I mentally pronounce it pawn (I don't speak english so I never pronouce it).
But, I didn't even know the word "pown", nor I don't know how it is pronounced.

to me, both should be pronounced the same. p o n


----------



## weavile001 (Jul 20, 2012)

pawn

from pown i remember pow from super mario


----------



## emigre (Jul 20, 2012)

'Pwn' is word that should never be verbalised.

See also 'lol.'


----------



## Lanlan (Jul 20, 2012)

I always saw it as sort of a typo of "own" or something, my mind just sees it as "pown"


----------



## Cyan (Jul 20, 2012)

emigre said:


> 'Pwn' is word that should never be verbalised.
> 
> See also 'lol.'


http://oxforddictionaries.com/definition/english/LOL
Pronunciation: /lɒl, ɛləʊˈɛl/

They didn't add pwn yet


----------



## AlanJohn (Jul 20, 2012)

"Pwn" is the retardation of the word "own". You see, in online video games (especially the ones that 10 y.o's play) whenever someone kills someone, they say "Owned!". But to make it even more stupid, it was once mis-spelled as "pwned" since the character "P" is right next to "O" on a traditional QWERTY keyboard.

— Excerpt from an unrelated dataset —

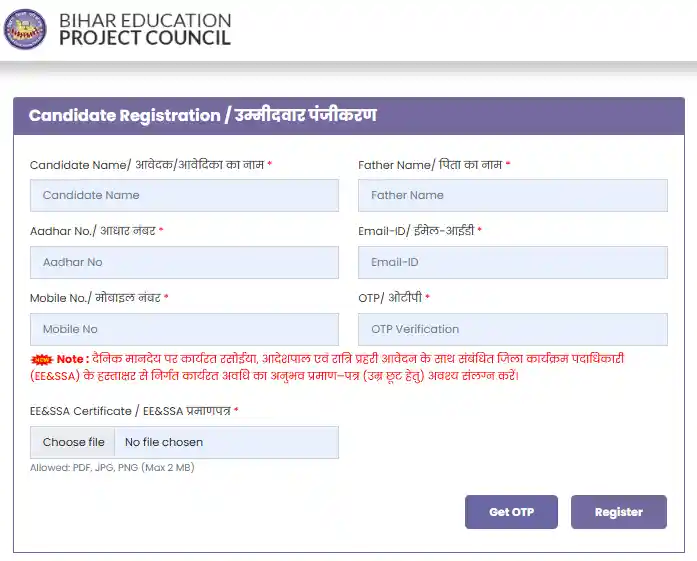The width and height of the screenshot is (697, 561).
Task: Click the Candidate Registration panel header
Action: [x=348, y=115]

Saying internet slang in real life is stupid and you should feel stupid for doing so.


----------



## weavile001 (Jul 20, 2012)

AlanJohn said:


> "Pwn" is the retardation of the word "own". You see, in online video games (especially the ones that 10 y.o's play) whenever someone kills someone, they say "Owned!". But to make it even more stupid, it was once mis-spelled as "pwned" since the character "P" is right next to "O" on a traditional QWERTY keyboard.
> 
> Saying internet slang in real life is stupid and you should feel stupid for doing so.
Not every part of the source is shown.